La tutela reintegratoria prevista nel Jobs Act si applica tutti i casi di nullità del licenziamento previsti dalla legge, anche se non «espressamente» indicati. Lo ha stabilito la Corte costituzionale, che con la sentenza numero 22 del 2024 ha dichiarato l’illegittimità dell’articolo 2, primo comma, del decreto legislativo 4 marzo 2015, n. 23, cioè appunto il cosiddetto Jobs Act, limitatamente alla parola «espressamente». Tale disposizione, quindi, è stata ritenuta illegittima nella parte in cui, nel riconoscere la tutela reintegratoria, nei casi di nullità, previsti dalla legge, del licenziamento di lavoratori assunti con contratti a tutele crescenti (quindi a partire dal 7 marzo 2015), l’ha limitata alle nullità sancite «espressamente».

La Corte di Cassazione, nel sollevare la questione, aveva censurato tale limitazione. La Consulta ha ritenuto fondata questa censura, osservando che il criterio direttivo «aveva segnato il perimetro della tutela reintegratoria del lavoratore nel posto di lavoro in caso di licenziamento illegittimo, escludendola, in negativo, per i licenziamenti “economici”, e prevedendola, in positivo, nei casi di licenziamenti nulli, discriminatori e di specifiche ipotesi di licenziamento disciplinare».

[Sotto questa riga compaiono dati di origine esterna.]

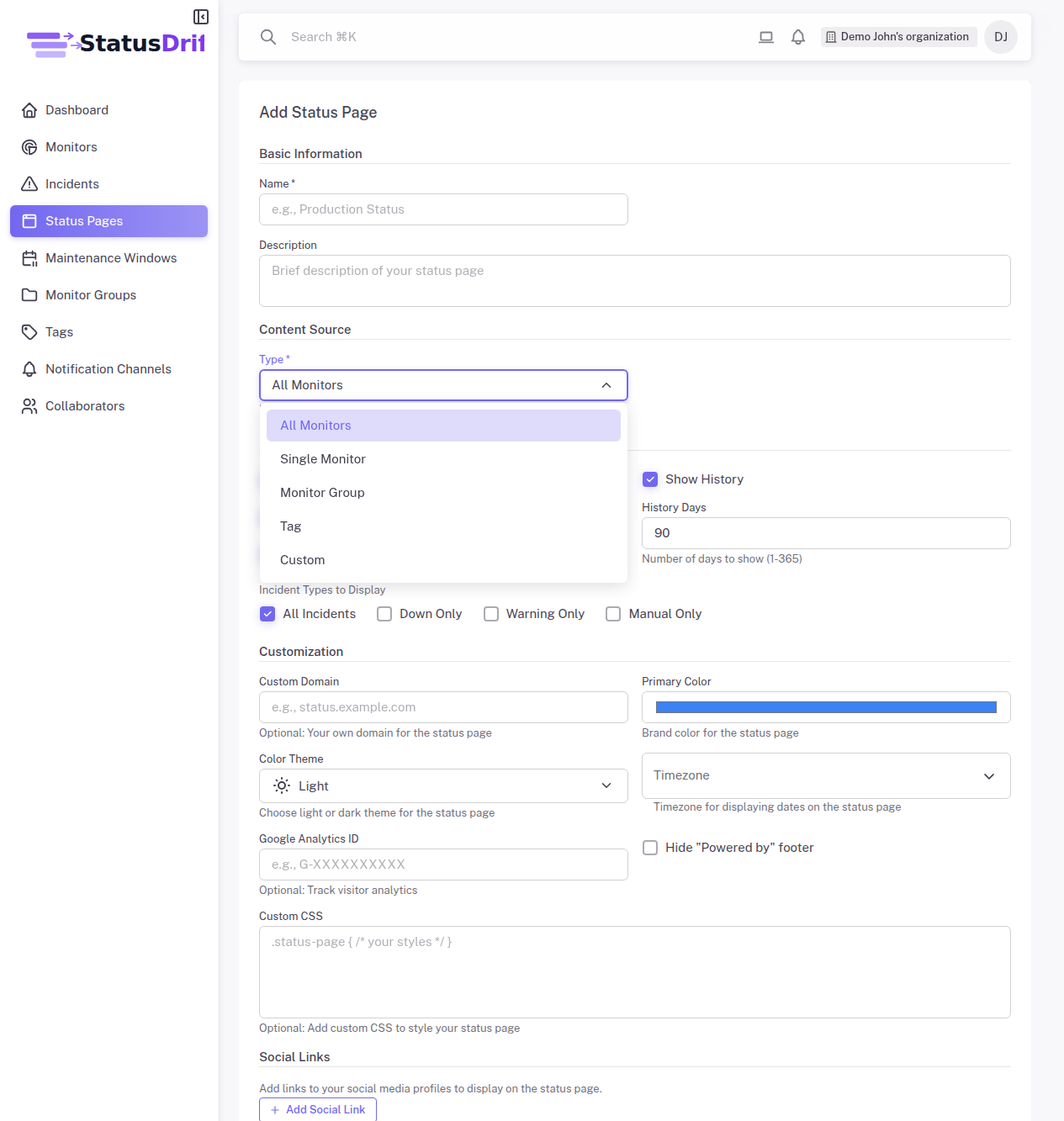Open the Dashboard from the sidebar
1064x1121 pixels.
[77, 109]
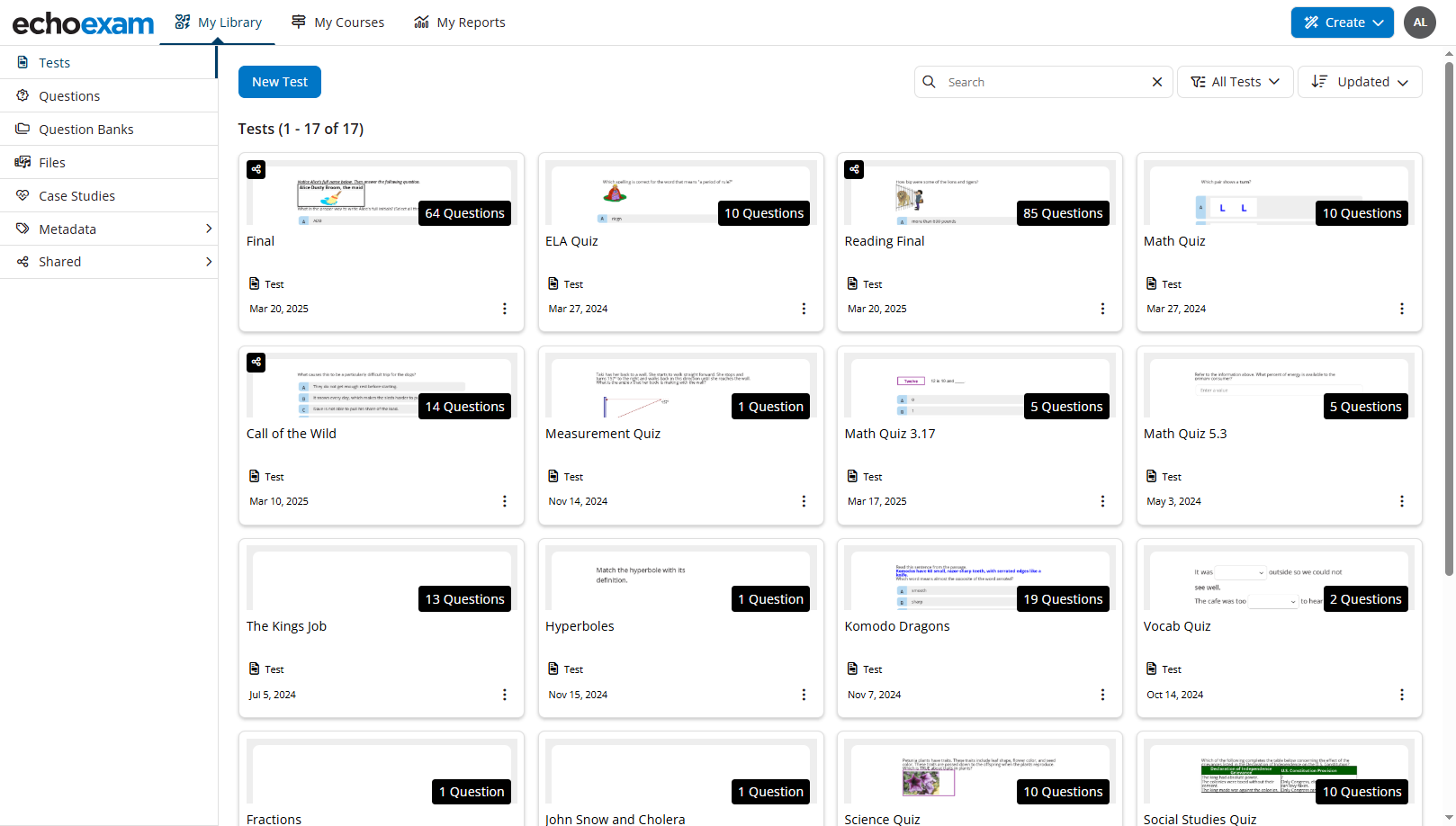The width and height of the screenshot is (1456, 826).
Task: Click the share icon on Reading Final card
Action: (x=854, y=169)
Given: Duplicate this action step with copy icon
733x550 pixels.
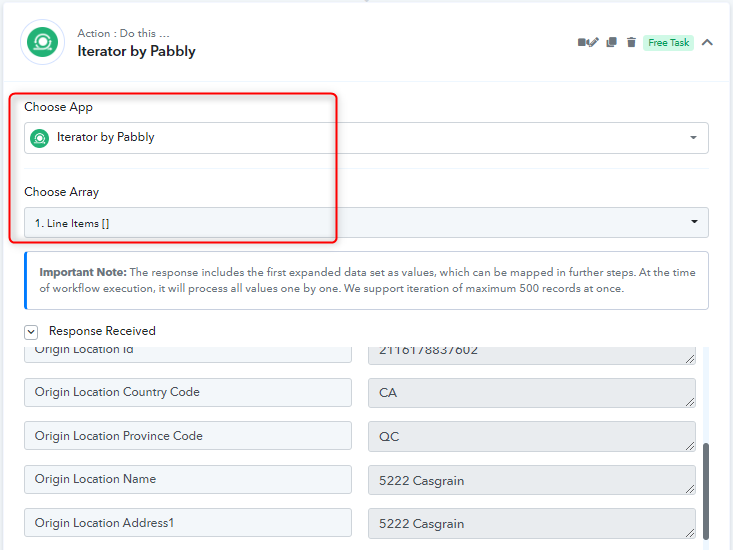Looking at the screenshot, I should pos(611,43).
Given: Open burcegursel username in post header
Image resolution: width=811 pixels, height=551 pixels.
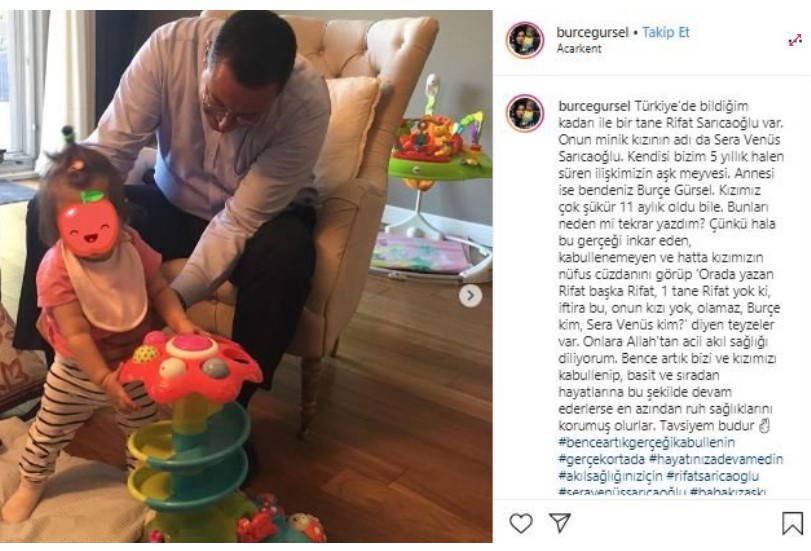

Dalla dichiarazione di illegittimità costituzionale della norma censurata, limitatamente alla parola “espressamente”, consegue che il regime del licenziamento nullo è lo stesso, sia che nella disposizione imperativa violata ricorra l’espressa sanzione della nullità, sia che ciò non sia testualmente previsto, sempre che risulti prescritto un divieto di licenziamento al ricorrere di determinati presupposti.